Qui dit analphabétisme dit pauvreté. La fait d’exonérer les justiciables nécessiteux des taxes judiciaires s’avère donc indispensable. Particulièrement dans le milieu rural. Et où le problème d’enclavement n’arrange pas la situation et biaise l’effectivité de l’article 16. Exemple: administration inaccessible pour l’enregistrement des nouveau-nés ou encore l’inexistence de juge mobile… Ce sont là de précieuses informations de terrain auxquelles un fonctionnaire ne pense pas lorsqu’il concocte son projet de loi. Le ministère de la Justice est a priori dans ce cas de figure. Pour l’exonération des taxes judiciaires, il peut toujours se rattraper en l’inscrivant au projet de loi de Finances 2011 ou la décider par arrêté ministériel si possible. Car le droit d’accès à la justice passe par des mesures concrètes. Quant à la communication, il a raté le coche lors du premier round. Le ministère de la Justice doit prendre exemple sur celui des Transports et de l’Equipement. Si ses spots sur le code de la route diffusés via 2M et Al Aoula laissent à désirer, ils ont au moins le mérite d’exister. Reste les abus commis au nom de l’article 16: mariage forcé, mariage des mineurs ou polygamie.
L’article 41 pose des conditions pour pouvoir prétendre à une 2e femme.
Primo, l’autorisation du juge est soumise au principe d’équité. Le mari doit «disposer de ressources suffisantes pour pourvoir aux besoins des deux foyers…». Secundo, le mari doit faire valoir un argument «objectif et exceptionnel», telle que la stérilité de son épouse.

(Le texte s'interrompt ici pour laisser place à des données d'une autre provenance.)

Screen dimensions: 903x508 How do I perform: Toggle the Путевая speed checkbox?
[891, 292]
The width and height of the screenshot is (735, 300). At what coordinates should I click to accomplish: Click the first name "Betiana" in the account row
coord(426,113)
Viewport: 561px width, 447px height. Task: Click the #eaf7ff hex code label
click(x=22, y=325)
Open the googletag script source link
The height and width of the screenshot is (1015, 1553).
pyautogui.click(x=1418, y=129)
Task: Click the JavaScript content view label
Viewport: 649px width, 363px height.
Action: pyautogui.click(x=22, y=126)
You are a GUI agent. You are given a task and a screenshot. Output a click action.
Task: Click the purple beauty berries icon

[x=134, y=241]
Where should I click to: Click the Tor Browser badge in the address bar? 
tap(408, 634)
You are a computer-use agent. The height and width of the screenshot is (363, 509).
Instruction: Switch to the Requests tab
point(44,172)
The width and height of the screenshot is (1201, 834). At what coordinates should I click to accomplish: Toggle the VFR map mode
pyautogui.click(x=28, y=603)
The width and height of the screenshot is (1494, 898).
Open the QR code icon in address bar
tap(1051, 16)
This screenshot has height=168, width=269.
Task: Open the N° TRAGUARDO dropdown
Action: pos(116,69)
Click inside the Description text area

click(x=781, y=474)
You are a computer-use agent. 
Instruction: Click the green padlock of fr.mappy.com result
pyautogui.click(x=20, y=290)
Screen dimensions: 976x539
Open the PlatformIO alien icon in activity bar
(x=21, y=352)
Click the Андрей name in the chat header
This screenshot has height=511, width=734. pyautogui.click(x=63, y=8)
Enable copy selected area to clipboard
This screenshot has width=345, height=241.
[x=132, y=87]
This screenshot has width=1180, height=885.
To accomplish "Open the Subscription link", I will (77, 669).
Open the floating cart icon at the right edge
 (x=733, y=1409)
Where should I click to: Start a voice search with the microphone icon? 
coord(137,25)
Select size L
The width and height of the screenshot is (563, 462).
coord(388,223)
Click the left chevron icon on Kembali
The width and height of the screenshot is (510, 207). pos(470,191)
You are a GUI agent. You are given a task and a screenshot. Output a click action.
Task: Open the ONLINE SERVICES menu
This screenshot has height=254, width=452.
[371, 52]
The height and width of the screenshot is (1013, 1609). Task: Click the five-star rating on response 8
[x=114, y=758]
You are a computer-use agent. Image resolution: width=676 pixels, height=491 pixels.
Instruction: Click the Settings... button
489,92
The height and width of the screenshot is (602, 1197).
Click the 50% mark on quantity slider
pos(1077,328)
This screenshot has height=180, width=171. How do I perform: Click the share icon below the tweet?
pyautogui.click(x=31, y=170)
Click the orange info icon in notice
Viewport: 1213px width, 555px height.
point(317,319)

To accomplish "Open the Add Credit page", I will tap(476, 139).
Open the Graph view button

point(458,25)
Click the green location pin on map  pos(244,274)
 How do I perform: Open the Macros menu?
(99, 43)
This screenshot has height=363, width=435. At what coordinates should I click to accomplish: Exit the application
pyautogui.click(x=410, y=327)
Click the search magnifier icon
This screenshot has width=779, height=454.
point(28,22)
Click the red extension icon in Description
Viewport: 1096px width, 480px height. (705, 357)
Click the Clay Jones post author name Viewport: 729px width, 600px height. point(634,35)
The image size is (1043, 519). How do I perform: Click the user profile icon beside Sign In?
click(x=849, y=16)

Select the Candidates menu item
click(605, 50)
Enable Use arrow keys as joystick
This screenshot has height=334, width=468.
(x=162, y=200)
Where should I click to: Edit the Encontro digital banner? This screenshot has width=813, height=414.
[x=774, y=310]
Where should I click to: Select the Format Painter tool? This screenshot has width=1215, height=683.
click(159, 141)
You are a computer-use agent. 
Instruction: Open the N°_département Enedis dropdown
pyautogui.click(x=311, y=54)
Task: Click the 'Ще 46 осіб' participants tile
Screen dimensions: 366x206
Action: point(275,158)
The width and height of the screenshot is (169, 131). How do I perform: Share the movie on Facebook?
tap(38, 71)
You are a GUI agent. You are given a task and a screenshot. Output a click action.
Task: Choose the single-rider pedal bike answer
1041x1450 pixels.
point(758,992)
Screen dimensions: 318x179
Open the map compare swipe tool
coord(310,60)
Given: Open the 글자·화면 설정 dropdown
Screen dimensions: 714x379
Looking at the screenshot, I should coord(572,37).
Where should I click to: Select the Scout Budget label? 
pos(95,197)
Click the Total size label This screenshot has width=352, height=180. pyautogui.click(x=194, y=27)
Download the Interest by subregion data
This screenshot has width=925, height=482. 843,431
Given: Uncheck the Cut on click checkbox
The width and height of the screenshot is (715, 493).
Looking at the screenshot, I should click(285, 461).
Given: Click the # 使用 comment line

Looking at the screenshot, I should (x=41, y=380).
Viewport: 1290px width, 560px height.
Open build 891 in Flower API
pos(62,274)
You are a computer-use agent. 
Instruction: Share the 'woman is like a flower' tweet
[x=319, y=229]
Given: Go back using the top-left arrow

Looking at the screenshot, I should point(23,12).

La loi n’est pas appliquée à la lettre par les juges. Il suffit de se reporter au rapport de l’Inspection générale 2007-2008 qui a contrôlé 92% des tribunaux de famille. Même si le juge refuse l’union avec une mineure, «les justiciables passent à l’acte. Pour les mineurs, verset coranique et témoins font que souvent le tribunal se trouve devant «le fait accompli». La reconnaissance du mariage s’impose surtout si la mariée mineure est enceinte ou a un bébé. C’est pourquoi l’ONG a proposé que la prolongation de la période transitoire ne soit accordée qu’aux mariés majeurs lors de leurs fiançailles. Et donner un délai d’un an au cas où l’un d’eux était mineur lors des fiançailles.
Mais la grande revendication était de renouveler d’une année seulement la période transitoire et d’accompagner l’article 16 de sanctions (cas de mariage polygame et mineur). Le ministère n’en a finalement pas tenu compte.